議論マニアにならずに論理的誤謬を指摘するには
雑談の中で「それはストローマン論法だよ」と指摘すると、建設的というより見下しているように受け取られがちです。単純に誤謬名を挙げてそこで終わらせるよりも、相手の本当の主張を自分の言葉で言い換えて確認したり、誤った二分法であれば具体的に抜け落ちている選択肢を名指ししたりする方が、より有効なことが多いです。
よくある質問
誰かが論理的誤謬を使っていたら、その人の結論は自動的に間違いということですか?
必ずしもそうではありません。
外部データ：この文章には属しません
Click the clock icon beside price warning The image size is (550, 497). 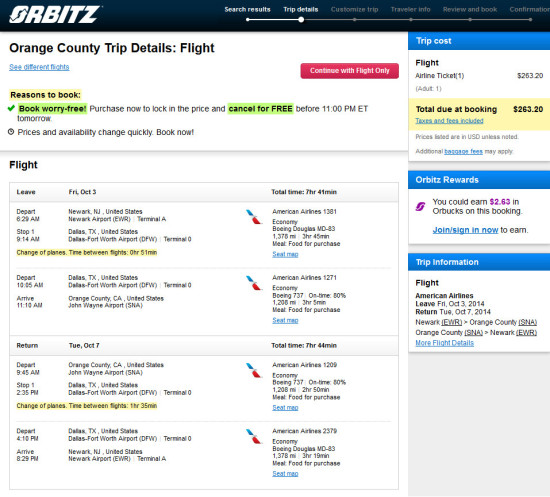click(x=11, y=132)
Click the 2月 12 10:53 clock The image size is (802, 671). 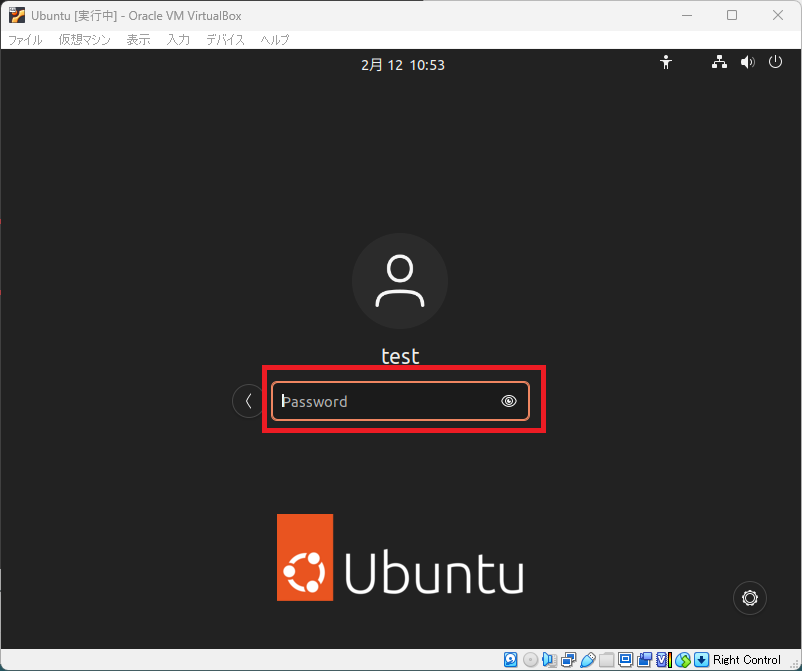click(402, 64)
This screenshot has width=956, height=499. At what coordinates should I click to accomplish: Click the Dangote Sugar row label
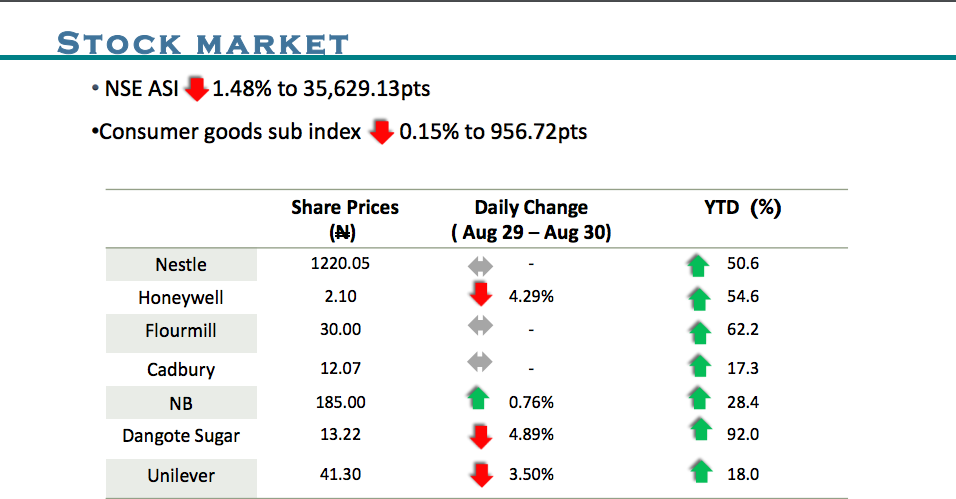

誤謬があるということは、その主張が述べられた形のままでは結論を実際には証明できていないという意味であって、結論自体は別のもっと良い理由によってたまたま真実である可能性もあります。誤謬は推論の欠陥であって、前提となる主張そのものが誤りであると自動的に証明するものではありません。
妥当な議論の中に論理的誤謬が含まれることもありますか?
結論を導くために本当に誤謬に依存している議論は、その結論がたまたま真実であったとしても、厳密な意味では論理的に妥当とは言えません。ある推論そのものが成り立っているかどうかと、最終的な結論がたまたま正しいかどうかは別の問題であり、切り分けて考える価値があります。